Description of the task
Filter this listing down to the lines that contain the word "beside", and copy them.

Materials provided
>>>

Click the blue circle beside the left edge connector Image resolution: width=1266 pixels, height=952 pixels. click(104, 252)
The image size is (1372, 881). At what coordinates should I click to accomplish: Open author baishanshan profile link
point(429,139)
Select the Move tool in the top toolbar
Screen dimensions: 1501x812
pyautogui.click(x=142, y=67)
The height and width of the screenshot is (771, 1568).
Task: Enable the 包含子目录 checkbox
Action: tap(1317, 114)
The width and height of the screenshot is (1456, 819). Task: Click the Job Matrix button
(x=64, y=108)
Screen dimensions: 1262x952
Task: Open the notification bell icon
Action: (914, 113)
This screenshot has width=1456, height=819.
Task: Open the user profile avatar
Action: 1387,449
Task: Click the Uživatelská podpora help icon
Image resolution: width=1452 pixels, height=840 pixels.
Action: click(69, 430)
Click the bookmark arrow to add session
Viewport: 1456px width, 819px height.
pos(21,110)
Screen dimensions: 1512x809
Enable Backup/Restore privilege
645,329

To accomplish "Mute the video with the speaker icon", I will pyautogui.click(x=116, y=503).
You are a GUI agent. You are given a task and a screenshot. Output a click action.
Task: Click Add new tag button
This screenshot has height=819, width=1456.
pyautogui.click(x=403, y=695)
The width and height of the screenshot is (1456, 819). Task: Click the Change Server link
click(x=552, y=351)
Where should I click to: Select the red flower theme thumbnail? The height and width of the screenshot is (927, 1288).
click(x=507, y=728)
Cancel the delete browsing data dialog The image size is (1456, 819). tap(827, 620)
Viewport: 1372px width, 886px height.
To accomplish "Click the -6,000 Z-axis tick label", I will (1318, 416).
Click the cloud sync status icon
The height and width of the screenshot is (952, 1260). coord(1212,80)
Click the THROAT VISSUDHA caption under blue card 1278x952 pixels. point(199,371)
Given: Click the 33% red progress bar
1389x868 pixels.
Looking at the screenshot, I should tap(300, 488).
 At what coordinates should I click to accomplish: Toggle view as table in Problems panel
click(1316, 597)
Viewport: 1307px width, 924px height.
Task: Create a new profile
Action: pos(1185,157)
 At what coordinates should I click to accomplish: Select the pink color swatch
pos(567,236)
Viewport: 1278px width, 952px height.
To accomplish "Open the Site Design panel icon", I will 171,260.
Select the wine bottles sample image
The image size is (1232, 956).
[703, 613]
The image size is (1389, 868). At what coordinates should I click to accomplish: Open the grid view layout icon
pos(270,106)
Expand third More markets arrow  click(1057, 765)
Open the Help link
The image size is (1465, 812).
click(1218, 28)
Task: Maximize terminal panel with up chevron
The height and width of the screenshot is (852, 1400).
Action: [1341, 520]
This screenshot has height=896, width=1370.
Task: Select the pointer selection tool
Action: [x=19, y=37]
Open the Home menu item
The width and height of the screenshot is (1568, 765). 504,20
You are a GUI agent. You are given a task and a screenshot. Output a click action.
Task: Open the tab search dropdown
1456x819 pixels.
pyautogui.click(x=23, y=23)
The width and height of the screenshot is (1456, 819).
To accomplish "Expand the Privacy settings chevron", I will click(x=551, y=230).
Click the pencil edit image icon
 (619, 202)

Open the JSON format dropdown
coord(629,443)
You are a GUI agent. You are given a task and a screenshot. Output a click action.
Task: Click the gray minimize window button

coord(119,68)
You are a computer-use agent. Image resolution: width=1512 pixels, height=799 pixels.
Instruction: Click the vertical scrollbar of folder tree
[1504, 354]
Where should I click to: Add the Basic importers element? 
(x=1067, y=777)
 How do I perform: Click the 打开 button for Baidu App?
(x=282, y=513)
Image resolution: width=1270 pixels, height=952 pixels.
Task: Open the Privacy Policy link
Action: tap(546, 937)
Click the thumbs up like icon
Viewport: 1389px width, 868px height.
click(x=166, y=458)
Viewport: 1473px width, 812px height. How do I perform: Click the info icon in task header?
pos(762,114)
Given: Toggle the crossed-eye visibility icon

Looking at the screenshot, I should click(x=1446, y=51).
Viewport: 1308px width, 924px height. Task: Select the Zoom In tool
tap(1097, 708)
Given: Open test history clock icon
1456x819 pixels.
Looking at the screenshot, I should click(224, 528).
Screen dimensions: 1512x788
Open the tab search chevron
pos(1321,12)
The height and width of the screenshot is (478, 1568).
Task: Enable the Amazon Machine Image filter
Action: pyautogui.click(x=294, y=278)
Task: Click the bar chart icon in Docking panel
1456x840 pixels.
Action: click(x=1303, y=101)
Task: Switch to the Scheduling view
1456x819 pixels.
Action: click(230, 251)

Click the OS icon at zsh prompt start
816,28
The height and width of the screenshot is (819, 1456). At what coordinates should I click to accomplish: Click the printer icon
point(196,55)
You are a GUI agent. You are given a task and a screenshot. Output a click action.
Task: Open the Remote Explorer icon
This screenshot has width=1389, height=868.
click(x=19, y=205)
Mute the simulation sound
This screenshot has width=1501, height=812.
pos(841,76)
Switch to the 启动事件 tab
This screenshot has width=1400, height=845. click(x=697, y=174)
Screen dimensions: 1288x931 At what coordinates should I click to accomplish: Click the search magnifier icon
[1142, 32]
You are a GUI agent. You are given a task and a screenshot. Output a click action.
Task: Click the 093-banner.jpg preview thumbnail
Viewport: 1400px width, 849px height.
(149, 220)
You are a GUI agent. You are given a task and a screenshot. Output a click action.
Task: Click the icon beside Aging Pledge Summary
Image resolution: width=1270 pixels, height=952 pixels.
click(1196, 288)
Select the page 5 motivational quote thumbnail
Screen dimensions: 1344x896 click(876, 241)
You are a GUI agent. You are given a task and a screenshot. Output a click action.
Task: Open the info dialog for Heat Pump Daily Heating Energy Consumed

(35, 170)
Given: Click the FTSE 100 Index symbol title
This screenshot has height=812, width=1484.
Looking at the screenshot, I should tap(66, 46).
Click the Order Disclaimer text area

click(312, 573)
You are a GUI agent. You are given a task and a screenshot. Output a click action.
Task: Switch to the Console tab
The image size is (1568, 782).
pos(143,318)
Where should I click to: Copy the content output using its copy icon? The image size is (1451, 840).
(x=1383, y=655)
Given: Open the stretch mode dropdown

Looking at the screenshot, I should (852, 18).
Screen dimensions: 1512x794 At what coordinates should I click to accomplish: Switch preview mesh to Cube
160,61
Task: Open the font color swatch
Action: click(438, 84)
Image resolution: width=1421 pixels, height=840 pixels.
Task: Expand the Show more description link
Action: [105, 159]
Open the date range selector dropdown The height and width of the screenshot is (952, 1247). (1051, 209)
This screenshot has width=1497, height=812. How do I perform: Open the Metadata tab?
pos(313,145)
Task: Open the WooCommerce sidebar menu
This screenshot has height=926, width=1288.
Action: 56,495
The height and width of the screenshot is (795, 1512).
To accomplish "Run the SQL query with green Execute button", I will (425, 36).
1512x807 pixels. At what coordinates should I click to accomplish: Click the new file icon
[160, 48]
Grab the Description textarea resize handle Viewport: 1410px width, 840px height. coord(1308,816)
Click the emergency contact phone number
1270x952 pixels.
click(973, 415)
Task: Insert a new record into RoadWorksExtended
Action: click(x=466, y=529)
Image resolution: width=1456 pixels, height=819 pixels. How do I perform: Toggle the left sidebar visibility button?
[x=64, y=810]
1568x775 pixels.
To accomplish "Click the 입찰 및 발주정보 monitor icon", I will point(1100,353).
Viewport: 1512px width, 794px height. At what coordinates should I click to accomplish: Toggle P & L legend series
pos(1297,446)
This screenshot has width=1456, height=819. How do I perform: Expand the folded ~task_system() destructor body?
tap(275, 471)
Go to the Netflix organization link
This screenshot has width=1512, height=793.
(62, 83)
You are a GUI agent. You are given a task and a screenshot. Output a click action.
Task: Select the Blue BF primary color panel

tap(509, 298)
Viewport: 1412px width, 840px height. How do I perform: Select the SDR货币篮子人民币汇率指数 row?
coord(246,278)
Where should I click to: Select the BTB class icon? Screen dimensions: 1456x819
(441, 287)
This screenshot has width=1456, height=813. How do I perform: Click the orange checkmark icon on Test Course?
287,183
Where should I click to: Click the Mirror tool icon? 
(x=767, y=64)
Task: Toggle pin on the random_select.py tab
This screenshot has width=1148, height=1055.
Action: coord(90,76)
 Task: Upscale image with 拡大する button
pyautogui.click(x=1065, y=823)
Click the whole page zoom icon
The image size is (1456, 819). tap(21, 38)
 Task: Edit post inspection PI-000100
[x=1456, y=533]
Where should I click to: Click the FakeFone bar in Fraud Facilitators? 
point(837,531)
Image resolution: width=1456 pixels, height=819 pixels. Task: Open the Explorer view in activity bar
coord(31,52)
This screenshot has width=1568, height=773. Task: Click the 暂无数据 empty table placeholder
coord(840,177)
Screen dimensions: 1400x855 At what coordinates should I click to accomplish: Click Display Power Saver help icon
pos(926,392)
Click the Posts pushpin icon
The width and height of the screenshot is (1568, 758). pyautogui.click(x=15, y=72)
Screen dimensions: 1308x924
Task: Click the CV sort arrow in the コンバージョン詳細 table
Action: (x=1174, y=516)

<<<

Your response
Click the blue circle beside the left edge connector Image resolution: width=1266 pixels, height=952 pixels. click(104, 252)
Task: Click the icon beside Aging Pledge Summary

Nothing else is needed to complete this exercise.